Cypriots set to go to the polls in run-off election Feb 24

Other News Materials 18 February 2008 15:02 (UTC +04:00)

(dpa) - Greek Cypriots are set to vote for a president to head a renewed drive to end the Mediterranean island's decades-old division in run-off elections February 24.

In an unexpected turn of events after the majority of Greek Cypriots rejected a 2004 UN peace plan to end the division, the south on Sunday opted to return to the negotiating table after voting to send incumbent Tassos Papadopoulos home in the first round of presidential elections.

The cliffhanger election saw three candidates neck-and-neck until the very last minute. With Papadopoulos out of the picture, Greek Cypriots will now have to decide who will be the best person to find a solution to end the division of the island.

Cypriots will have the choice between two candidates, former foreign minister Ioannis Kasoulides, 59, and 61-year-old AKEL Communist leader Demetris Chrisofias.

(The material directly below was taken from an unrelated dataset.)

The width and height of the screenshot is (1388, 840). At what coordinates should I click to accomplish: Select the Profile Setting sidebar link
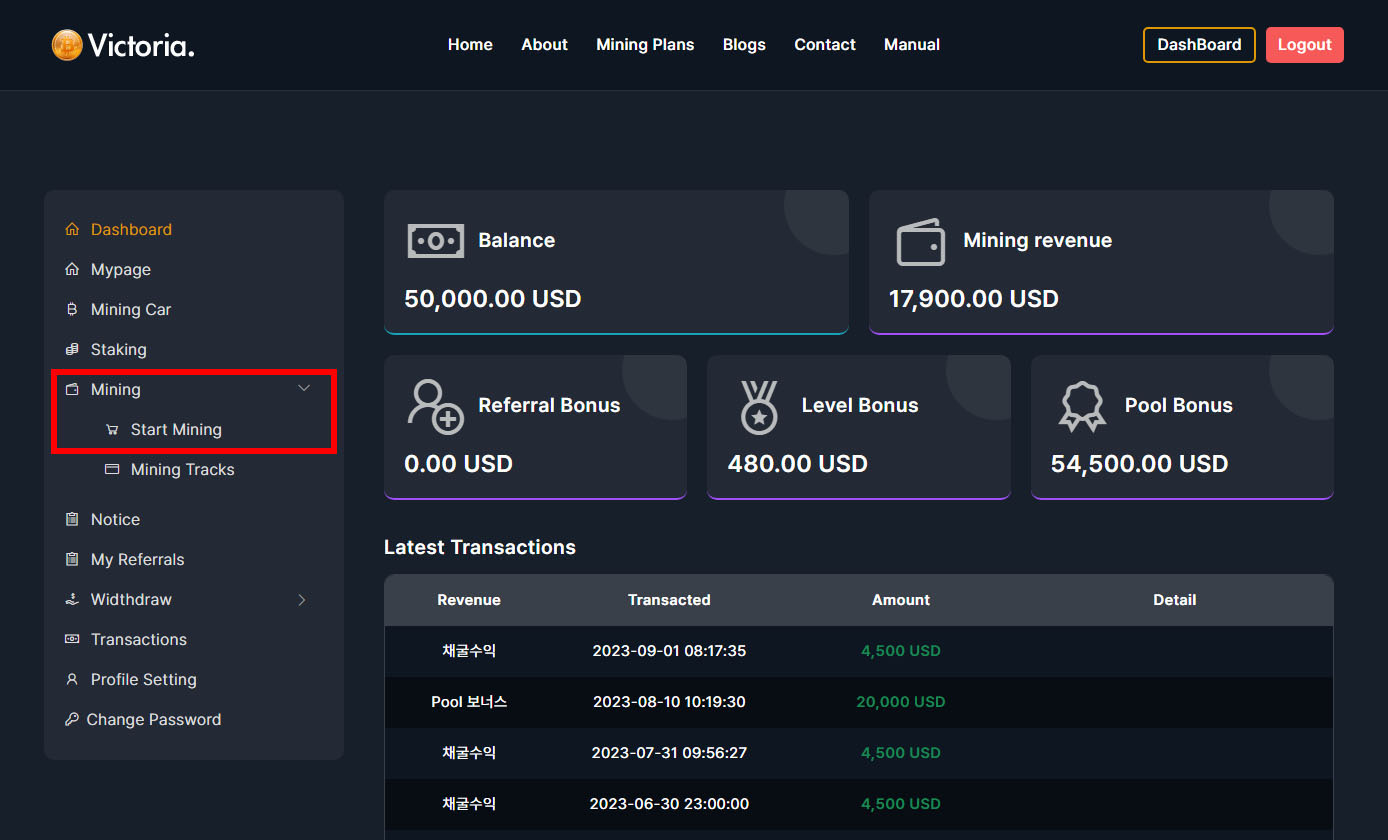143,680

Although from different sides of the political spectrum, the two candidates, Chrisofias and Kasoulides, have both said they want to quickly relaunch negotiations to unite the island with the Turkish Cypriots for fear of permanent partition.

"At this crucial hour the time has come to join our forces and to remember all that unites us and to put our country on a road of self- confidence and optimism," Kasoulides told supporters.

Final results showed Kasoulides ahead with 33.51 per cent of the vote, Christofias second with 33.29 per cent and Papadopoulos third with 31.79 per cent.

Christofias said that he would work together with Turkish Cypriots for a mutually acceptable deal.

The island has been divided since 1974 and Cyprus is represented internationally by the Greek Cypriot government in the south, while the breakaway Turkish Cypriot north is recognised only by Ankara.

"Next Sunday we leave everything that divides us, we leave behind stalemate, we leave behind talk of the past and we forge for a peaceful, happy future for all Cypriots without exception," said Christofias.

The elections took place just as UN mediators are planning a last shot at a peace plan this year intended to mend the divisions between Greek and Turkish Cypriots on opposite sides of a ceasefire line that has split the island for the past 35 years.

The ongoing conflict has been a thorn in relations between NATO allies Greece and Turkey and has served as an obstacle to Turkey's efforts to join the European Union.

The issue of reunification has always dominated Cypriot elections, but this time the issue gained a sense of urgency as many Greek Cypriots believe new UN-led negotiations may be the island's last chance to end the division.

Despite his slim lead in opinion polls, the election had been tabled as a verdict of hardliner Papadopoulos and his handling of the island's division.

Since the 2004 referendum, Papadopoulos has made no real attempt to break the deadlock, and said he would oppose any effort to revive a UN plan to reunite the island if he is re-elected.

Many blamed his failure to take a firm stance to initiate stalled peace talks with the island's Turkish Cypriot community only ended up alienating the Greek Cypriots in the European Union.

"The people have judged and decided. Their choice is completely respected," he said as he conceded the election in a speech.

His supporters along with leaders of smaller parties that backed Papadopoulos will now have to decide in the next coming days which of the two candidates they would lend their support to in Sunday's runoff.

Voting is compulsory in Cyprus as some 516,000 voters, including 390 Turkish Cypriots living in the south, were registered to vote. Turnout was pegged at more than 89 per cent.